• _Task statement_
What you copy should be the lines from the one with "This screenshot has" through the end of the entries, word for word. Omit the pictures.

(Collected data entries)
——————
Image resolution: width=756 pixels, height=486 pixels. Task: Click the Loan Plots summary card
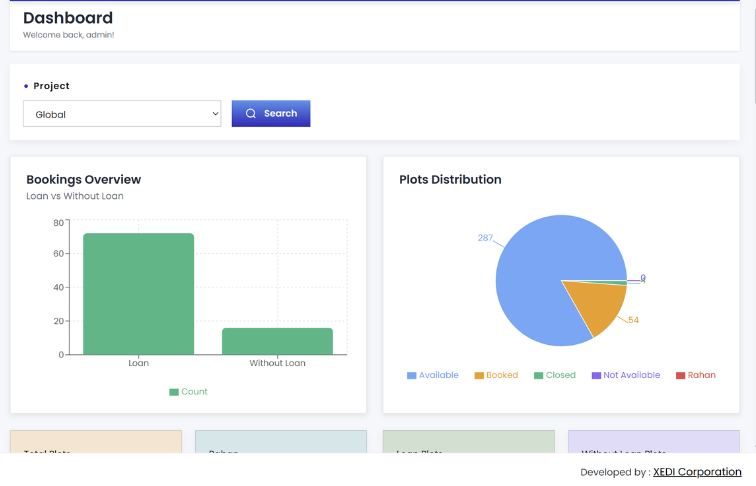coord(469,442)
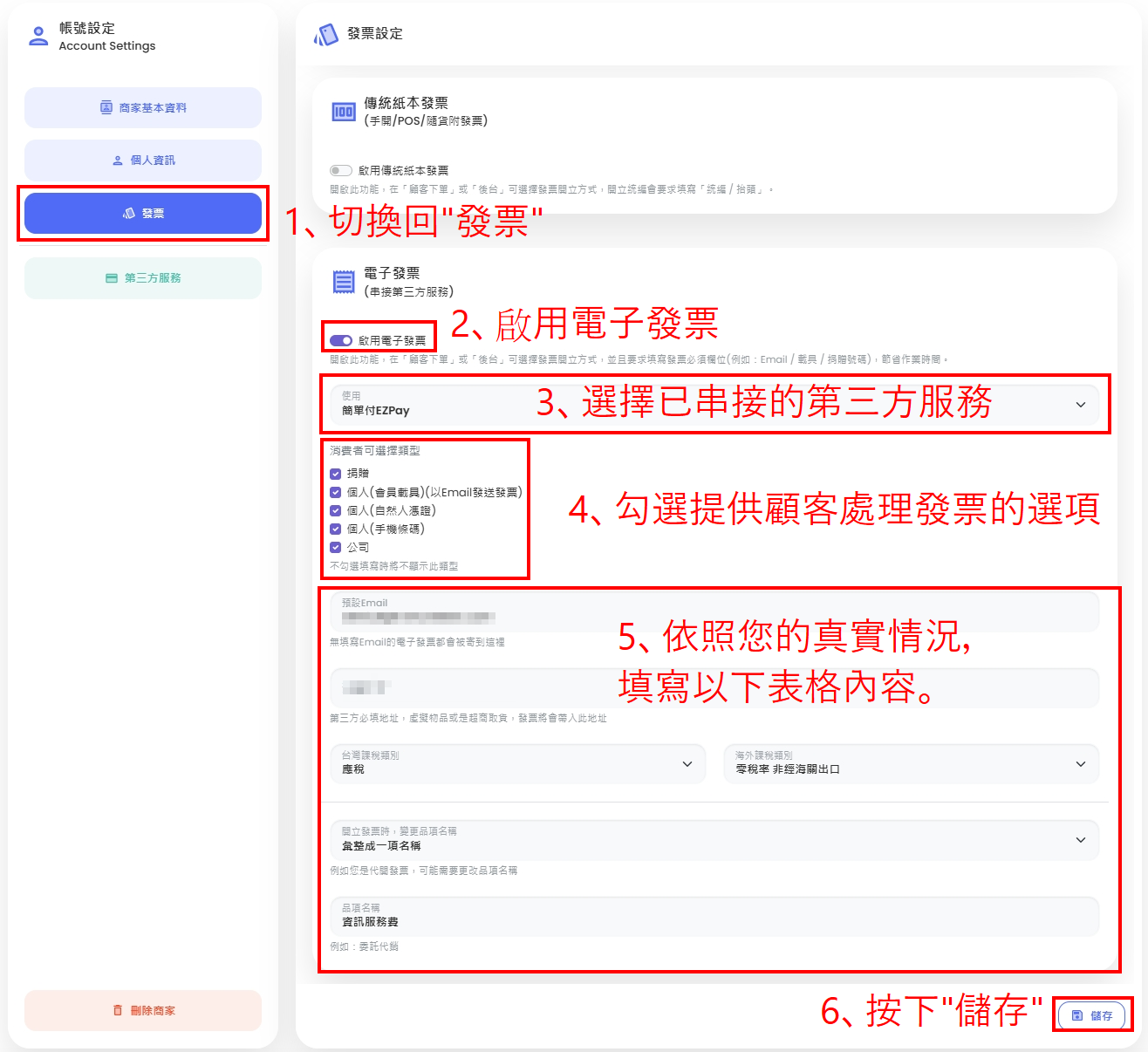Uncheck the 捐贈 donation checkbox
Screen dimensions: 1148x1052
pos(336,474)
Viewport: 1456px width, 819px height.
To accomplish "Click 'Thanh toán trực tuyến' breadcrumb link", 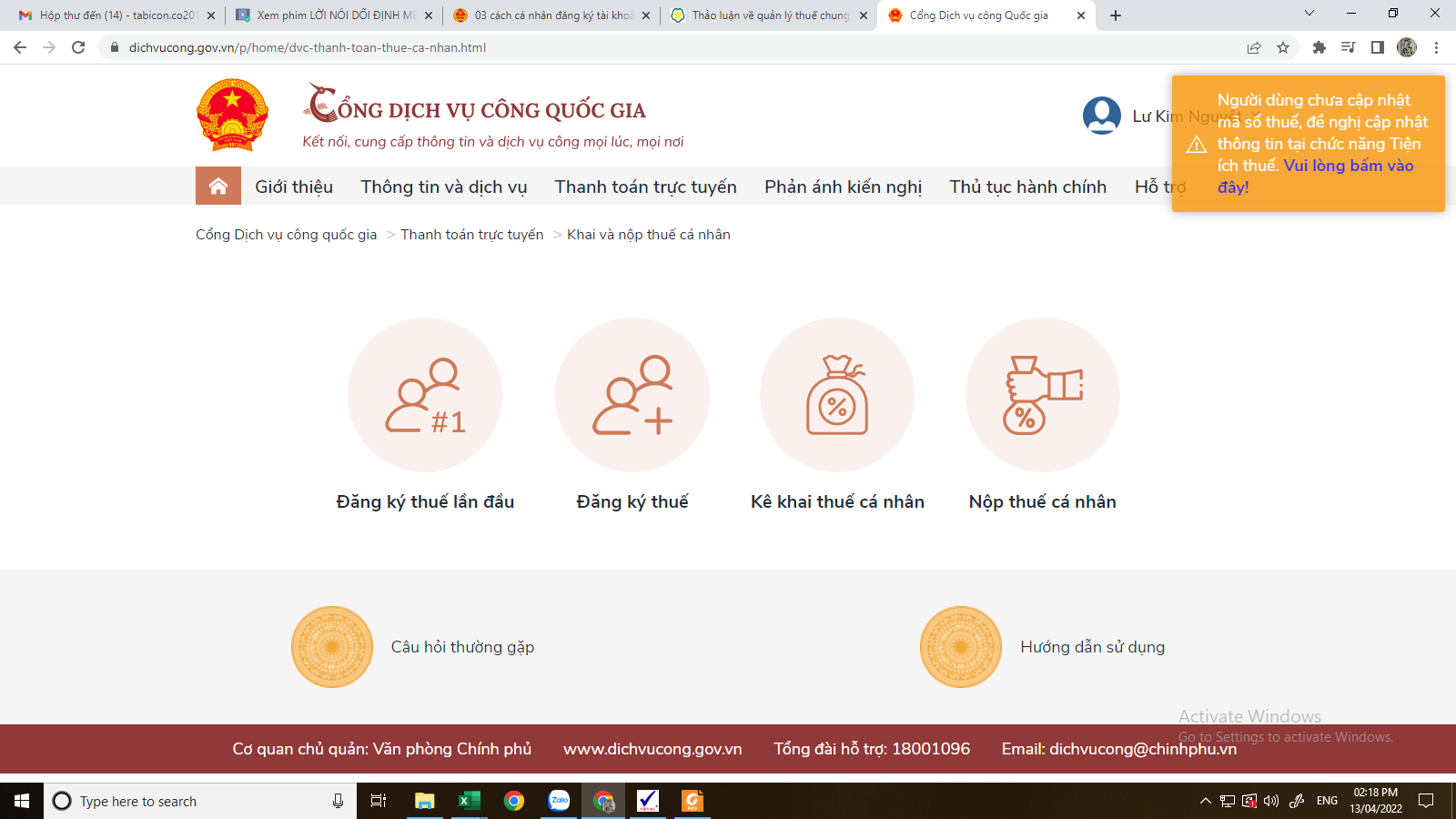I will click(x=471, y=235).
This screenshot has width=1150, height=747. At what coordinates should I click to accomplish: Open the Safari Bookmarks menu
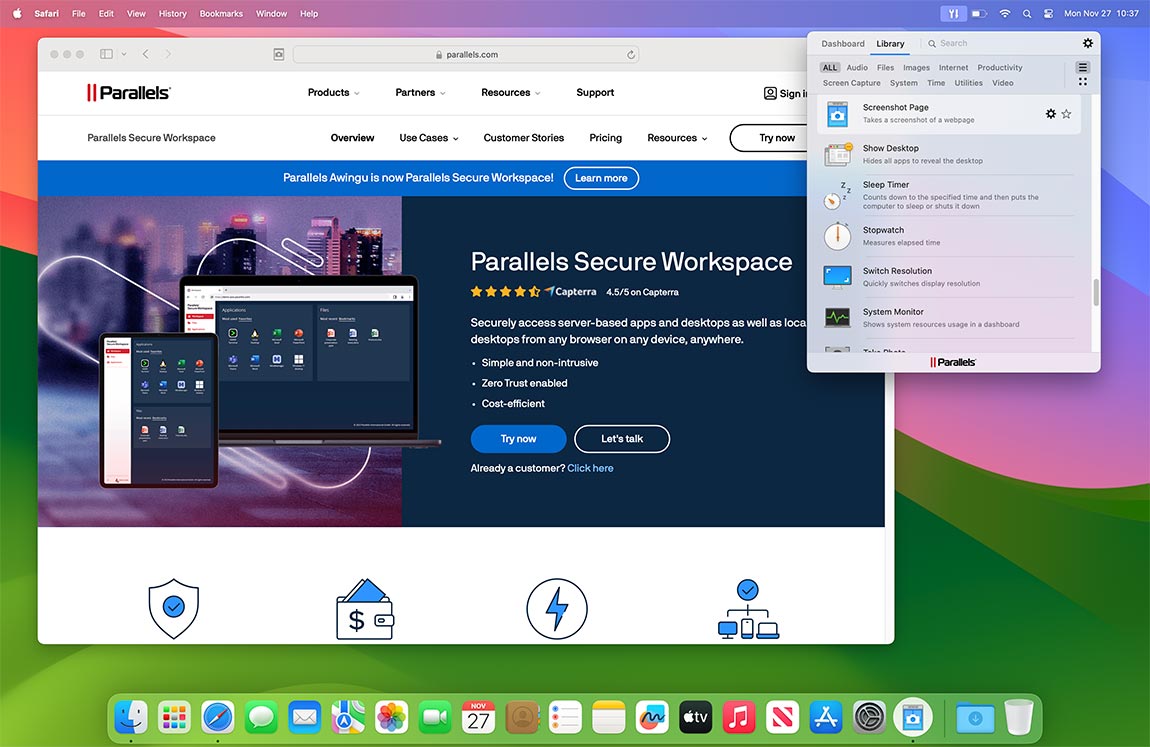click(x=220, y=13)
——————
• _Task solution_
This screenshot has width=1150, height=747. At what coordinates should I click to accomplish: Open the Safari Bookmarks menu
click(x=220, y=13)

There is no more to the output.